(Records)
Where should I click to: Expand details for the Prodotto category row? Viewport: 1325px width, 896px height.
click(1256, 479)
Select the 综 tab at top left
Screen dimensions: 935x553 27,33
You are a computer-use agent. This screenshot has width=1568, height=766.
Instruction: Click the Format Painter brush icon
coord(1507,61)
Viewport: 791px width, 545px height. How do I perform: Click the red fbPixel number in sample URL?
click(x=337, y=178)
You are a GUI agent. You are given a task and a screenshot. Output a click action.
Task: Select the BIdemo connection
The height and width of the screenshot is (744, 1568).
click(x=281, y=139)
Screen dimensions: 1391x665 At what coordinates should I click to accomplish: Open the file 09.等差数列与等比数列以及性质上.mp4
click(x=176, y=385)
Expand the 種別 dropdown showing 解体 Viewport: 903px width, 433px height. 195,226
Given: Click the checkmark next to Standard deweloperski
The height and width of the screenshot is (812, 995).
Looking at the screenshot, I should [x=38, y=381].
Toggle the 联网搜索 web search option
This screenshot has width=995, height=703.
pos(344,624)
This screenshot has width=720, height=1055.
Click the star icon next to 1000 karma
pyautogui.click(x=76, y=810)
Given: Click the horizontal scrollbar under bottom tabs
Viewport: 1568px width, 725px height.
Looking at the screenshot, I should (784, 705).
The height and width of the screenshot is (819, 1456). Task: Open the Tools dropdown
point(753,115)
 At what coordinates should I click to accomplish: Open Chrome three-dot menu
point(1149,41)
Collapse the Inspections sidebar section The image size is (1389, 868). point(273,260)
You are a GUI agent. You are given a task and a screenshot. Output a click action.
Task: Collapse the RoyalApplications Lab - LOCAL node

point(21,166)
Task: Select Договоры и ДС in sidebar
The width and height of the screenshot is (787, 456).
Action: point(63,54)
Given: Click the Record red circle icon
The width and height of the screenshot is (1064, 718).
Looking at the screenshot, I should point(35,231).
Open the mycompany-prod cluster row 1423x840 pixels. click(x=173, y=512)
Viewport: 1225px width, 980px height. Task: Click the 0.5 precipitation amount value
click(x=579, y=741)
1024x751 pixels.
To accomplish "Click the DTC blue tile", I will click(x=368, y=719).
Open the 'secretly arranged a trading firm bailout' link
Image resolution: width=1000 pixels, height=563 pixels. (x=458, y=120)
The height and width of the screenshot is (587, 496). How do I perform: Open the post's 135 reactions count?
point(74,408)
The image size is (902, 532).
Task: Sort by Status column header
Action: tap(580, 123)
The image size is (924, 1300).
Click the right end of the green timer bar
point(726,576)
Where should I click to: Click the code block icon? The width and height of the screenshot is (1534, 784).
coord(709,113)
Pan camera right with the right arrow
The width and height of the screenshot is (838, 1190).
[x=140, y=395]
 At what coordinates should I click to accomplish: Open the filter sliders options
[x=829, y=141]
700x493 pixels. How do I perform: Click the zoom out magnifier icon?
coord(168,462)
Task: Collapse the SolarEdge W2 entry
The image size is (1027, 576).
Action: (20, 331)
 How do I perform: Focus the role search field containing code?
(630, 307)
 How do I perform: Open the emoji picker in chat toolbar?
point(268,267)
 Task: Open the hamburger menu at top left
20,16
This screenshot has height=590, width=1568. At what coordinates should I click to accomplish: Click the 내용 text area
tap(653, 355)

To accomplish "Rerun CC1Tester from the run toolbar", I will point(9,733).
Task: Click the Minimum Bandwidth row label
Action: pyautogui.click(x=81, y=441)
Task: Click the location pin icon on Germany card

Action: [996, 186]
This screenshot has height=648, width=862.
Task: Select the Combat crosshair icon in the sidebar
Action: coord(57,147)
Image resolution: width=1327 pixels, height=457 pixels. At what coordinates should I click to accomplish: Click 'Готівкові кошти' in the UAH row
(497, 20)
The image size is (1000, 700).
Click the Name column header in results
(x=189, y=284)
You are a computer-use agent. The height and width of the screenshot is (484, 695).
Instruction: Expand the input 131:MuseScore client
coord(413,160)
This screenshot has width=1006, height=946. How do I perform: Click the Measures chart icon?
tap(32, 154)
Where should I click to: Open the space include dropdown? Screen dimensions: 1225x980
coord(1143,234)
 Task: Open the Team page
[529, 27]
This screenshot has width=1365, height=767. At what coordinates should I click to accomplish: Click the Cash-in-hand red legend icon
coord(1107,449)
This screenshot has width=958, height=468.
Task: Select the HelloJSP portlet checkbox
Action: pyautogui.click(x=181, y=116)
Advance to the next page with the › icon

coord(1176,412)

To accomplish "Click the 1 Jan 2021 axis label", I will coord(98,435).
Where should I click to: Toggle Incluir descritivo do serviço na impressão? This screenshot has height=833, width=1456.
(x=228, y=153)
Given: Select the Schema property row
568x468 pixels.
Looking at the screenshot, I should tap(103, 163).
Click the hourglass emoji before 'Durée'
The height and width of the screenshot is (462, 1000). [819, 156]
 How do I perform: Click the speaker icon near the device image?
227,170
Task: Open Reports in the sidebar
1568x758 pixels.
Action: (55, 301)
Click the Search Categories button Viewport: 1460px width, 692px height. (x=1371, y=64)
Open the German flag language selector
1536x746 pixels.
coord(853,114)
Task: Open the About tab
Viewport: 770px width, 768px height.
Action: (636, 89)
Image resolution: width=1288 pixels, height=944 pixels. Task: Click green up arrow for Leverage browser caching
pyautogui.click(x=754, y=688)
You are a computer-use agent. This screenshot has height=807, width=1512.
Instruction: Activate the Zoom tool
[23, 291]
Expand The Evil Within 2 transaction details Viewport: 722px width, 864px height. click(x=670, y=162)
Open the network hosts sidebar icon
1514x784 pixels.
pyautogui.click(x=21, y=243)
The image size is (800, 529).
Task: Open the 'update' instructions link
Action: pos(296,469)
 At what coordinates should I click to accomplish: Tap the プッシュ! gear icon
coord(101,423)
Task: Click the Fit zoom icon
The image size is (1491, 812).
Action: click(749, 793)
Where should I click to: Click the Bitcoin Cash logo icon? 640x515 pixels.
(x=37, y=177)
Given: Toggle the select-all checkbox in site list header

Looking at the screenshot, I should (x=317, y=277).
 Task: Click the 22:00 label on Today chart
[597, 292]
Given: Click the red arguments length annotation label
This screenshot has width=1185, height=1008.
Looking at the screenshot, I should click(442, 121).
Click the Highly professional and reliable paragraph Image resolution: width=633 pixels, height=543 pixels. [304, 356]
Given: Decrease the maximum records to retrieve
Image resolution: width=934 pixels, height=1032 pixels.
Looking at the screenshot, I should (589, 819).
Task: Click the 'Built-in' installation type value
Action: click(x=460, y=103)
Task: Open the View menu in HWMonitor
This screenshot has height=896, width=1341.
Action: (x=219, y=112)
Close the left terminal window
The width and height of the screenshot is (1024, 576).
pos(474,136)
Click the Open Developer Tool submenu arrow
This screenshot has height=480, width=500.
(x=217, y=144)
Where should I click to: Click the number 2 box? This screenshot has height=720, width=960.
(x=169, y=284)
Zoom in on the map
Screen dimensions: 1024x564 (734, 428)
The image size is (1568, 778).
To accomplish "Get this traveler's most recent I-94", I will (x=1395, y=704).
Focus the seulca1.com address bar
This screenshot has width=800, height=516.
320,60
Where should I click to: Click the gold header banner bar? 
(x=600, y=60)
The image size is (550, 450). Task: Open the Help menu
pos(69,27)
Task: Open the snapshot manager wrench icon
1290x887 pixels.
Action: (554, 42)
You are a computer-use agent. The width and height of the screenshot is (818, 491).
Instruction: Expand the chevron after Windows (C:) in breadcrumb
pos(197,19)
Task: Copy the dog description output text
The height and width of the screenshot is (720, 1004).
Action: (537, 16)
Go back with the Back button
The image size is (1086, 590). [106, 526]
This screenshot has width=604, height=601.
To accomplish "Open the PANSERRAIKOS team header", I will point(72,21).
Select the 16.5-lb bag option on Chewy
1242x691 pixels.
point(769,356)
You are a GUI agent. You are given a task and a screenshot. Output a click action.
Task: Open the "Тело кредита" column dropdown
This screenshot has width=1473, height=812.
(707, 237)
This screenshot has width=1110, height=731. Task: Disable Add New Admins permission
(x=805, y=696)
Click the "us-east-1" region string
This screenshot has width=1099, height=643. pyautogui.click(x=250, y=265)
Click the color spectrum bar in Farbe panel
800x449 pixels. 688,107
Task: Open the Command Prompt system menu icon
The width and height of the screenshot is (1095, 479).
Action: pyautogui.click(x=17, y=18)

### GOAL
Recast the stretch from the beginning of the entries through the line containing "Expand the 種別" as a JSON list of strings, with one string per line and blank lines left out.

### ANSWER FOR THE TASK
[
  "Where should I click to: Expand details for the Prodotto category row? Viewport: 1325px width, 896px height.",
  "click(1256, 479)",
  "Select the 综 tab at top left",
  "Screen dimensions: 935x553 27,33",
  "You are a computer-use agent. This screenshot has width=1568, height=766.",
  "Instruction: Click the Format Painter brush icon",
  "coord(1507,61)",
  "Viewport: 791px width, 545px height. How do I perform: Click the red fbPixel number in sample URL?",
  "click(x=337, y=178)",
  "You are a GUI agent. You are given a task and a screenshot. Output a click action.",
  "Task: Select the BIdemo connection",
  "The height and width of the screenshot is (744, 1568).",
  "click(x=281, y=139)",
  "Screen dimensions: 1391x665 At what coordinates should I click to accomplish: Open the file 09.等差数列与等比数列以及性质上.mp4",
  "click(x=176, y=385)",
  "Expand the 種別 dropdown showing 解体 Viewport: 903px width, 433px height. 195,226"
]